» Data for this exercise:
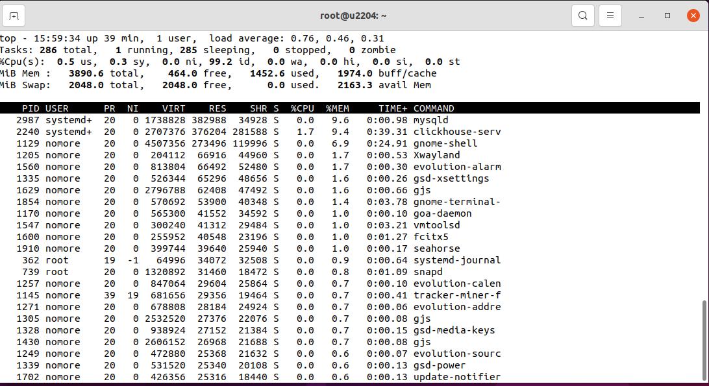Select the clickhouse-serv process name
==
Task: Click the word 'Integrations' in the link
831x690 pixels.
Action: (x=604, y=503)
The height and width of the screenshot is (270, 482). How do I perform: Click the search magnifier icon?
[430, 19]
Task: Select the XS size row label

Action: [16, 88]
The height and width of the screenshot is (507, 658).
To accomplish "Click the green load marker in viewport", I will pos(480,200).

» Task prompt:
Reproduce exactly, and only, the part of the listing above that begins at the line with "The height and width of the screenshot is (270, 482)." and goes on through the line with "The height and width of the screenshot is (507, 658).".

» Solution to this problem:
The height and width of the screenshot is (270, 482). How do I perform: Click the search magnifier icon?
[430, 19]
Task: Select the XS size row label

Action: [16, 88]
The height and width of the screenshot is (507, 658).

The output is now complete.